Chrysler alone had a wonderful and open-to-the-public museum, only to close it a few years ago; it recently re-opened a museum-style but much-more-limited car gallery in the former Viper assembly plant.
Perhaps it’s the pressure of their positions, but it seems to me that, with few exceptions, the American auto executives are primarily concerned about 30-day sales figures and the size of their golden-parachute packages.
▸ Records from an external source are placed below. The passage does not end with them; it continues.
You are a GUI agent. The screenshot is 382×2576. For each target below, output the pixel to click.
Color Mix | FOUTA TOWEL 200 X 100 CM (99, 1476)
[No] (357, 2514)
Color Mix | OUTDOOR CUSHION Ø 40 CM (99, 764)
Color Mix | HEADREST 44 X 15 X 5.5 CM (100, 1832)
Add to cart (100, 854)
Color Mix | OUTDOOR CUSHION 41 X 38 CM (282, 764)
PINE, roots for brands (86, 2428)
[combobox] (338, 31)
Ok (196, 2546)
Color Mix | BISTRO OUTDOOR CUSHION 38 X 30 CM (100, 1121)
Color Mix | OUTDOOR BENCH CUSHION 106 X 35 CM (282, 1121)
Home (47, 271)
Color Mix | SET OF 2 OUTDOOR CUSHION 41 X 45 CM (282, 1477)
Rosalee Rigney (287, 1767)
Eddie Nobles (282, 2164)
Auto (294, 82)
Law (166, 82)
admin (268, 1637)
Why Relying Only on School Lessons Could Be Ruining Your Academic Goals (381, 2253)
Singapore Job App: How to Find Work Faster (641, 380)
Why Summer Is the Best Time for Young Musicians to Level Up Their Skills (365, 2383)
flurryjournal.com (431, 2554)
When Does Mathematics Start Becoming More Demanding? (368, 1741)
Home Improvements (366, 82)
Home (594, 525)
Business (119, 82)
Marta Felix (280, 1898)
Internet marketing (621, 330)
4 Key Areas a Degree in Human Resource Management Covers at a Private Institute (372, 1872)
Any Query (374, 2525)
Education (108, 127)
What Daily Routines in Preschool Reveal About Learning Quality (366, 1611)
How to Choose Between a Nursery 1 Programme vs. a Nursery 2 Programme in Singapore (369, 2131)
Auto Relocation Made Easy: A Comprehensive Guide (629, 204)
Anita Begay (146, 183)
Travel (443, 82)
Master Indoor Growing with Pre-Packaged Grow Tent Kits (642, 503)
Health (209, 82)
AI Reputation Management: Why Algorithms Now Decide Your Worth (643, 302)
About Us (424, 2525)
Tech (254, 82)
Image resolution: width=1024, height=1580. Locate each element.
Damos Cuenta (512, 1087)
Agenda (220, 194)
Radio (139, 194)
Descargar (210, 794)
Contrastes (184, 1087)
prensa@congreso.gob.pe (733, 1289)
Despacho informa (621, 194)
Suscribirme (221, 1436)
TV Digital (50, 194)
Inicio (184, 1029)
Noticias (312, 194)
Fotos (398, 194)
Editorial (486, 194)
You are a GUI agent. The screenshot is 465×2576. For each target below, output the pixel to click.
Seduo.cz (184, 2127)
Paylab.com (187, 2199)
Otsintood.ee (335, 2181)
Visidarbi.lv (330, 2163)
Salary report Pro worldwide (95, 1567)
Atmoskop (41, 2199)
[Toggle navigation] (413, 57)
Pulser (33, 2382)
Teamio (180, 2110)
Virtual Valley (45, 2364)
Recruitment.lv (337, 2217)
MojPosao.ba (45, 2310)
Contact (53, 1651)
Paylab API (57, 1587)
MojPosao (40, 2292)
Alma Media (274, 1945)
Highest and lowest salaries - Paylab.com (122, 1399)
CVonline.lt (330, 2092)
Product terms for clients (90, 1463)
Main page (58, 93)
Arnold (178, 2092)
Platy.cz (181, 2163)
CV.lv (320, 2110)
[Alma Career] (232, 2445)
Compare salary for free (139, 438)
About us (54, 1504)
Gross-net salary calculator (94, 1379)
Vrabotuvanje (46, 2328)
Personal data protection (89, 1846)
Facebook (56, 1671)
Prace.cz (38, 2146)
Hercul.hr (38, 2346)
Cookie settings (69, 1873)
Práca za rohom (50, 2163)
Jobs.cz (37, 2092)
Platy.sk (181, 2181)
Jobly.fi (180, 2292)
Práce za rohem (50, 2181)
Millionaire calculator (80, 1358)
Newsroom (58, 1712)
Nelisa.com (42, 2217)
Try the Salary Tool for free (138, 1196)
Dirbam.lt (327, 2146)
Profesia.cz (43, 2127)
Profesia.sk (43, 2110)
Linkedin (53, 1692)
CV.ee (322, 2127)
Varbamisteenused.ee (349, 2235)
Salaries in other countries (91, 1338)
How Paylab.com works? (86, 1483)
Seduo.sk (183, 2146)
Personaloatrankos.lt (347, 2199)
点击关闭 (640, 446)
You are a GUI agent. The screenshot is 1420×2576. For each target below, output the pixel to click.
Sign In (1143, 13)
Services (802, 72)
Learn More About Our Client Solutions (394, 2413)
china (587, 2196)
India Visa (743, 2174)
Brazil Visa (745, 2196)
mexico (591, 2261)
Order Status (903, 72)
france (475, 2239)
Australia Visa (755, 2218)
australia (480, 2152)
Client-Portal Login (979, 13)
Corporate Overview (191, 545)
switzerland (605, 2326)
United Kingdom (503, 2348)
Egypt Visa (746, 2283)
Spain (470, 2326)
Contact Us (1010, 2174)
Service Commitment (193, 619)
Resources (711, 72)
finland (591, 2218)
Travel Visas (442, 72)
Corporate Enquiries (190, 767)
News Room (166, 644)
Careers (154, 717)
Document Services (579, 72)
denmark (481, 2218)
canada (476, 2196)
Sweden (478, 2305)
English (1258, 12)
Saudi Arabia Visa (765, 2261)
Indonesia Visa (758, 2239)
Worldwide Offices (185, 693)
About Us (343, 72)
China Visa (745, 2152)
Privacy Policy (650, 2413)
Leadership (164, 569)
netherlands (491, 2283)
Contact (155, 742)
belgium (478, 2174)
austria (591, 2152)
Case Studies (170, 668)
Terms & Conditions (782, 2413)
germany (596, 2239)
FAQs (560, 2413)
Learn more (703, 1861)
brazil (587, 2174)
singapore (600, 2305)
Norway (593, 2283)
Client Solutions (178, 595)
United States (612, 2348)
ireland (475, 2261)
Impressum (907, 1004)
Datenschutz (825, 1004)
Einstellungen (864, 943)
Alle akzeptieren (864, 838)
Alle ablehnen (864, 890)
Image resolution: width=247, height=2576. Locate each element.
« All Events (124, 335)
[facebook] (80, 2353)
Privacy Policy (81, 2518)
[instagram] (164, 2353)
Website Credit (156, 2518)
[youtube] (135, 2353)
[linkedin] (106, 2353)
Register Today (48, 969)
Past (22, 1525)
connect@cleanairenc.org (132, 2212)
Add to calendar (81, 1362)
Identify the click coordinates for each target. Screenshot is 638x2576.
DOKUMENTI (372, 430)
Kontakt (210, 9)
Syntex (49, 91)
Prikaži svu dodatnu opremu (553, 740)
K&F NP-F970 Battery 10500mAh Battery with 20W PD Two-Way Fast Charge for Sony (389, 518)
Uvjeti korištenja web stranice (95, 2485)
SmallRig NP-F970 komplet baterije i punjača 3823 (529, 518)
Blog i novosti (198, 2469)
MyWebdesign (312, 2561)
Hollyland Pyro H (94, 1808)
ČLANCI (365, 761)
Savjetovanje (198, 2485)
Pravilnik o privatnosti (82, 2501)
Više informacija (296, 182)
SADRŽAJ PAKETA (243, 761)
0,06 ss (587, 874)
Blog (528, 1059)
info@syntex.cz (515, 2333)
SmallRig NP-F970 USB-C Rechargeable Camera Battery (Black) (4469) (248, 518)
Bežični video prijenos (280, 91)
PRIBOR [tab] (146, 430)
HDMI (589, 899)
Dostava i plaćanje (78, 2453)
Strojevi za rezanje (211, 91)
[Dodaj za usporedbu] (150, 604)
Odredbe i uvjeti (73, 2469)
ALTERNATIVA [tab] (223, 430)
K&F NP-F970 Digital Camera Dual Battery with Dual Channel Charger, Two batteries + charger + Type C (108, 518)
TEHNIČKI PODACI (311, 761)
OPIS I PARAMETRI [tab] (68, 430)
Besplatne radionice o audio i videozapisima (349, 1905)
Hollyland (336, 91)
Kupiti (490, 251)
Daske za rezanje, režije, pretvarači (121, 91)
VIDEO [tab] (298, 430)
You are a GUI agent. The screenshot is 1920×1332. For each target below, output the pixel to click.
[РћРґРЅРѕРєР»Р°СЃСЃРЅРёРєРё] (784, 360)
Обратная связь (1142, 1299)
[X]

European and Japanese auto executives appear to take a much longer-term view — both toward the future and the past.
To wit, consider this: Volvo, a European automaker (and one with a terrific museum) has announced that, beginning with the 2021 model year, it will limit all of its new vehicles to a top speed of 112 mph.
“While a speed limitation is not a cure-all, it’s worth doing if we can even save one life,” explained Hakan Samuelsson, Volvo Car Group president.
In its announcement about the speed limiters, Volvo also said it is studying the potential for “smart” speed control and “geofencing” technology to further reduce speeds around schools.
Volvo also said it thinks factory-installed cameras might be a solution to intoxicated and distracted driving, by such means as alerting the driver, perhaps slowing the vehicle or even automatically maneuvering the car into a safe parking place.
“We want to start a conversation about whether car makers have the right or maybe even an obligation to install technology in cars that changes their driver’s behavior, to tackle things like speeding, intoxication or distraction,” Samuelsson said.
“We don’t have a firm answer to this question, but believe we should take leadership in the discussion and be a pioneer.”
You may not think such limiters are a great idea, but various European councils and commissions do and have passed to the European Union legislation requiring all new cars sold within its geographic footprint starting in 2022 are equipped with an ISL (Intelligent Speed Limiter) that assures, among other things, that none of those vehicles exceeds posted speed limits.
If the European Commission goes along, the legislation becomes law.
However, Zurich Insurance told the ThisIsMoney.co.uk website that the legislation could have adverse impacts with drivers “assuming it is safe just to drive at the given road limit irrespective of the immediate environment — for instance outside schools — and in adverse weather conditions, such standing water caused by rain, fog and snow or ice.”
Commented Britain’s Automobile Association president Edmund King, “the best speed limiter is the driver’s right foot” when used “to do the right speed in the right situation.”